Genç Hayat'ın bu sayısında Hacettepe Üniversitesi öğrencisi felsefe ve felsefenin gelişimi üzerine yazdı.

Fotoğraf:pixabay

Paylaş

Burcu ATEŞ
Hacettepe Üniversitesi
Ankara

Felsefe, düşünce geleneklerinden itibaren günümüze kadar, dönemlerden ve toplumsal gelişmelerden birikerek gelen karşılıklı bir etkileşim ağı kurmuştur. “Arkhe” arayışı ile çıkılan yolda, bakılan tüm pencerelerin doğaya açılması ve dönemin sorusuna verilen cevaplar ilkçağ felsefesi için geniş bir zemini mümkün kılıyor durumdaydı. Bu arayış devam ettikçe cevabın yeryüzünden yükselmesi de bizi Ortaçağ felsefesine götürür hale gelmiştir.
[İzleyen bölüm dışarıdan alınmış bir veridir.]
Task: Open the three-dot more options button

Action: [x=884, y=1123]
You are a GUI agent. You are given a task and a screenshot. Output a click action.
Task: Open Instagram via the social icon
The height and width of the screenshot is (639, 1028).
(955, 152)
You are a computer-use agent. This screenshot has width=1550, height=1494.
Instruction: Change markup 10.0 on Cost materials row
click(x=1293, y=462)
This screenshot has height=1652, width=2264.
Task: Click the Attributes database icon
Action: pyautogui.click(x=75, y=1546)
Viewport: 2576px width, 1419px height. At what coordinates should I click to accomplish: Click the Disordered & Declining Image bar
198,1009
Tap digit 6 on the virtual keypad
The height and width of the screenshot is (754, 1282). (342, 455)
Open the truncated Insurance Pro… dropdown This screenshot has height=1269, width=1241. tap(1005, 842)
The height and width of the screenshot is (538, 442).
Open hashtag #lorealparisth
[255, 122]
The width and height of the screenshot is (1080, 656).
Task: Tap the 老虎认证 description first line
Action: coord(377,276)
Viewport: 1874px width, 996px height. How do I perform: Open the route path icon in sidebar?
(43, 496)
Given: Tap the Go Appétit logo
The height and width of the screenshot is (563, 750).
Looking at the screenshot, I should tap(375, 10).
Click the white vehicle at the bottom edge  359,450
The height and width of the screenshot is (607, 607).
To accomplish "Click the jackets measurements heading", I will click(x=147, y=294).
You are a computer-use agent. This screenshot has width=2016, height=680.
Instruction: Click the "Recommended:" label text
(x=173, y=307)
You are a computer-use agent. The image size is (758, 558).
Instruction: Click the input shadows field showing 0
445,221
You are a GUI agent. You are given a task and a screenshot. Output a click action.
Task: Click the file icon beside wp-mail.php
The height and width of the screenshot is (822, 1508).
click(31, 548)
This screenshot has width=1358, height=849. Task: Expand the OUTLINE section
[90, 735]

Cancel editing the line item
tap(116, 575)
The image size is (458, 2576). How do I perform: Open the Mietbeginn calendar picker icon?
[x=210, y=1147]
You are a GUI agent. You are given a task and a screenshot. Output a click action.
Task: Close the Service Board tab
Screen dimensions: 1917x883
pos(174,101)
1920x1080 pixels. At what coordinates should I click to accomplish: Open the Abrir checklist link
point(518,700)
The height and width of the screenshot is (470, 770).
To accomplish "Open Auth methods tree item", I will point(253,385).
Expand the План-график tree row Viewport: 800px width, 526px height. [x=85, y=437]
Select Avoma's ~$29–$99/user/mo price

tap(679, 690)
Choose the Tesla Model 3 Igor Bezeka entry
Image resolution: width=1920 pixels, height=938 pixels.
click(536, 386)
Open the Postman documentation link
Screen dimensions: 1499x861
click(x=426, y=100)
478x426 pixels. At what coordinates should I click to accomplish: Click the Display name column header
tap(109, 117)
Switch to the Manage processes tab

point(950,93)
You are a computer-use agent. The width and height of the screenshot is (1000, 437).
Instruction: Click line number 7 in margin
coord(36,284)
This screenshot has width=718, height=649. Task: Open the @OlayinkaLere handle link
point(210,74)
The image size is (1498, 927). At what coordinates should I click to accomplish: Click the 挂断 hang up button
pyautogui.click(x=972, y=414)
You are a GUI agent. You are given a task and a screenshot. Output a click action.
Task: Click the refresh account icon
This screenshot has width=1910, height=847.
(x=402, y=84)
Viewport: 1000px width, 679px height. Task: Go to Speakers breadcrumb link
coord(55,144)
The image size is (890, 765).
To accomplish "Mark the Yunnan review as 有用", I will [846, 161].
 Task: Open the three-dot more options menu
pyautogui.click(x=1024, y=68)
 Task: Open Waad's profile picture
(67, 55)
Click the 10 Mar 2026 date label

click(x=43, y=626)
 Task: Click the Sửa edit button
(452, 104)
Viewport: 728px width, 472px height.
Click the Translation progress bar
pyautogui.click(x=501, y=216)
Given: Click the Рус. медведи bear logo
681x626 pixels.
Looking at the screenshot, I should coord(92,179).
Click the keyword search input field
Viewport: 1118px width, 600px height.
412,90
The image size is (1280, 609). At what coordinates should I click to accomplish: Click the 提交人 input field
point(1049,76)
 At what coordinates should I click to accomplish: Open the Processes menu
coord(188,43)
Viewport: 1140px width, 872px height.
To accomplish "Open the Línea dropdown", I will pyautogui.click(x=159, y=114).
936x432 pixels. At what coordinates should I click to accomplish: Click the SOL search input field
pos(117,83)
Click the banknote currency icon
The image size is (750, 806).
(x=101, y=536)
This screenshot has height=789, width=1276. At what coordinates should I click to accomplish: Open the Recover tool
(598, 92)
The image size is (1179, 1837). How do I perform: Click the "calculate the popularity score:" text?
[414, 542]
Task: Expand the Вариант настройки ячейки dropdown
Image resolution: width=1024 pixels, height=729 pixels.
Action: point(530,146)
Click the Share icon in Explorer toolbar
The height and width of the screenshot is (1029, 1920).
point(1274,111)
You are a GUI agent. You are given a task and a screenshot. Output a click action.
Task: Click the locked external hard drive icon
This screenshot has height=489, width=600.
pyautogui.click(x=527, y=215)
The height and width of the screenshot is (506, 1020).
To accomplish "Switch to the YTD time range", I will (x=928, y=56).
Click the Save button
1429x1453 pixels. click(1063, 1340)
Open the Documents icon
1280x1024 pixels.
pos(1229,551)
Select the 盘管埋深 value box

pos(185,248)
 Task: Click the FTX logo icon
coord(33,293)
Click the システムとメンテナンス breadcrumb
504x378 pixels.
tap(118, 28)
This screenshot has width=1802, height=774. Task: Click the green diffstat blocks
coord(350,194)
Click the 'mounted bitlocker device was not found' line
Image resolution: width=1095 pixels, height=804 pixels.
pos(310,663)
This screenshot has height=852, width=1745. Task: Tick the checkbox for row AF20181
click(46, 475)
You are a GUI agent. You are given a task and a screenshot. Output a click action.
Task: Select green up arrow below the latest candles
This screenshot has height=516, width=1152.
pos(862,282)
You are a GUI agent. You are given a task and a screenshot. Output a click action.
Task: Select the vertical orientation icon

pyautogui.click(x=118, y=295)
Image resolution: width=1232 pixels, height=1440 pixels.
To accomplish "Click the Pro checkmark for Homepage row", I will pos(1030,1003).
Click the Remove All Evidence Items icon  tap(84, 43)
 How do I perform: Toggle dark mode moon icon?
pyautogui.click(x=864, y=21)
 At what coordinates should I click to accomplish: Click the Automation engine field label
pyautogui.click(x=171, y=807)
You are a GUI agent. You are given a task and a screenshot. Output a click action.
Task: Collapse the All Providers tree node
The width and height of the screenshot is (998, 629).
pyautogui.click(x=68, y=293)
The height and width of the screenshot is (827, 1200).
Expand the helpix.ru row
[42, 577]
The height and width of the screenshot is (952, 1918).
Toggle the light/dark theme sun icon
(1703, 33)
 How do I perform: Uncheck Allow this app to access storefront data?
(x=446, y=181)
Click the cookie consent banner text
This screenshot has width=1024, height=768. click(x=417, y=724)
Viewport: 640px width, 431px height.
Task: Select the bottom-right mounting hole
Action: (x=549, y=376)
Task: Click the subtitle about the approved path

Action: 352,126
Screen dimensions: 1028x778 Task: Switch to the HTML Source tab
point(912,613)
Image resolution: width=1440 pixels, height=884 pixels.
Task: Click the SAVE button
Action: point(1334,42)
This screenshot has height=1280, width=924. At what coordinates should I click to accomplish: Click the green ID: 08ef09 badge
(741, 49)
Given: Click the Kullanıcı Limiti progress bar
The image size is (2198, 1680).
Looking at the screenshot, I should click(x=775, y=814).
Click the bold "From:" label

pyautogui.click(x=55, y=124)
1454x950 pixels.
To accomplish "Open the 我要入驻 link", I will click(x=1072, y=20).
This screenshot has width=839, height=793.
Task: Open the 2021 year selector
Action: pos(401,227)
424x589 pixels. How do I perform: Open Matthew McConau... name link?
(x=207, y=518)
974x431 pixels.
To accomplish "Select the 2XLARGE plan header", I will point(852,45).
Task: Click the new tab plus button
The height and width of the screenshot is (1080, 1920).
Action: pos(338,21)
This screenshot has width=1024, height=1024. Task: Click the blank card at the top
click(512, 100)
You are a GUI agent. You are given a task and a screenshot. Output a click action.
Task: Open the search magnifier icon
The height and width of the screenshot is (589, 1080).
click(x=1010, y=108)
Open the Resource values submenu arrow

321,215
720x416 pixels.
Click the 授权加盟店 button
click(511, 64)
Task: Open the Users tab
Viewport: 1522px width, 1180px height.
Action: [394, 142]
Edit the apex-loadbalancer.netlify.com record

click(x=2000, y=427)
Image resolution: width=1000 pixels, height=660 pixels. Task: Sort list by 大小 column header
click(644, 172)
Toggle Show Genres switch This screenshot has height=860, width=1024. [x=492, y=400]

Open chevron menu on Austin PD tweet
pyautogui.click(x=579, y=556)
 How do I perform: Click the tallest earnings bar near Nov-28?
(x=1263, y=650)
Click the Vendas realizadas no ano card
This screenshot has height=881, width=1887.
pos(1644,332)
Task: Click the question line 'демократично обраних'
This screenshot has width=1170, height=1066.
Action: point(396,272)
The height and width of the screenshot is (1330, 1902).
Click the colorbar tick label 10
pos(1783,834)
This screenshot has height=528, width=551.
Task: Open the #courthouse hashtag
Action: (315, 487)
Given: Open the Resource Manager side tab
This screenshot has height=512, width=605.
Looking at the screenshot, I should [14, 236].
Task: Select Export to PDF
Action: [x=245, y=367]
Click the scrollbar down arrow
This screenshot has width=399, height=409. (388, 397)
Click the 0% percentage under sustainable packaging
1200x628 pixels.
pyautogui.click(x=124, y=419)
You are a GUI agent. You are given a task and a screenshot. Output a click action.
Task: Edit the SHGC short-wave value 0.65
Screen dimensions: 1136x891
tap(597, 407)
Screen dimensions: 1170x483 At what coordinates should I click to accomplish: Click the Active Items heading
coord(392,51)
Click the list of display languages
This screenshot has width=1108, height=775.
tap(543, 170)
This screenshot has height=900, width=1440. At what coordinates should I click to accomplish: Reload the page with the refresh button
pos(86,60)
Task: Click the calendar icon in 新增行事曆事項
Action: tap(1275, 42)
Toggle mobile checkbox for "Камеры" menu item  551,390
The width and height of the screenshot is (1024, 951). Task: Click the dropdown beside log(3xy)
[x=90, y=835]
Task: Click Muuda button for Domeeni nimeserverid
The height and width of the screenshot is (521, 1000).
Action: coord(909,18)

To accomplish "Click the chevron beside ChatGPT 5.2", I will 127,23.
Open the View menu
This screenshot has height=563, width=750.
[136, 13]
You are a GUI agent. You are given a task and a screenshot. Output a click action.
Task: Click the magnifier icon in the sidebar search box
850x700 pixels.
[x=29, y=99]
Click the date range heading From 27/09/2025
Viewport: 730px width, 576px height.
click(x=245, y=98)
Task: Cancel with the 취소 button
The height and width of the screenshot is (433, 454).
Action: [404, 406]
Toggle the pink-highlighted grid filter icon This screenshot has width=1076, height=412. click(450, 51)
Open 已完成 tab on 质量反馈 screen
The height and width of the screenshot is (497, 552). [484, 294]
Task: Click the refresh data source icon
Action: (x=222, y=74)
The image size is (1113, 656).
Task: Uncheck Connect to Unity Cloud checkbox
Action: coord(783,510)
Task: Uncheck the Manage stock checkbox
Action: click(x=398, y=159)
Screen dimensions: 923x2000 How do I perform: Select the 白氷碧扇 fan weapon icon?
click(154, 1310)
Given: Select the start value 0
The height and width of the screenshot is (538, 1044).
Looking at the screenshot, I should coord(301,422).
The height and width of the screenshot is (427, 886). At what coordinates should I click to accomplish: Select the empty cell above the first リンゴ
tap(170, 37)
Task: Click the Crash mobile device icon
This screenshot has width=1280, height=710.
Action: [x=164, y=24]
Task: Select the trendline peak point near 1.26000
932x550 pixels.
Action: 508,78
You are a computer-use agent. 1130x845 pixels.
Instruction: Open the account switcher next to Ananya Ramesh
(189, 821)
Dolayısıyla her “şey”in ve tek tek şeylerin nedeni olarak tek bir cevap isteyen dönem felsefesi, nihayet o “mükemmel varlığı” bulmuştur. Bu mistik hava devam ederken, kilise bildirileri niteliğindeki felsefi metinler, doğrudan Tanrı’nın ontolojik kanıtlamasına kendini adamış din adamlarının elinden çıkmıştır. Bu dönem için her alanda dinin etkisini görmek mümkün olduğundan felsefe alanında da doğrudan bir hakimiyet söz konusudur. Sonrasında bilimsel ve teknik gelişmeler ışığında bir köprüye varan felsefe, ortaçağın rüzgârını hemen kesemese de yüzünü yeni alanlara dönmeyi başarmıştır. Bizi burada Rönesans felsefesi, değişme yasası ve evreni açıklama çabasıyla karşılar. Temel hareket ettiricinin ancak maddi olacağı fikri, bilimsel bir zemin sunar ve bir çağın kapanıp bir çağın açılması, her şeyden önce bir süreci işaret etmektedir. Sosyal ve ekonomik dönüşümlerin yaşandığı ve birbirini etkileyen, tetikleyen yeniliklerin yeni bir felsefi anlayış doğuracağı bu yeniçağ ile bir gereklilik içermektedir.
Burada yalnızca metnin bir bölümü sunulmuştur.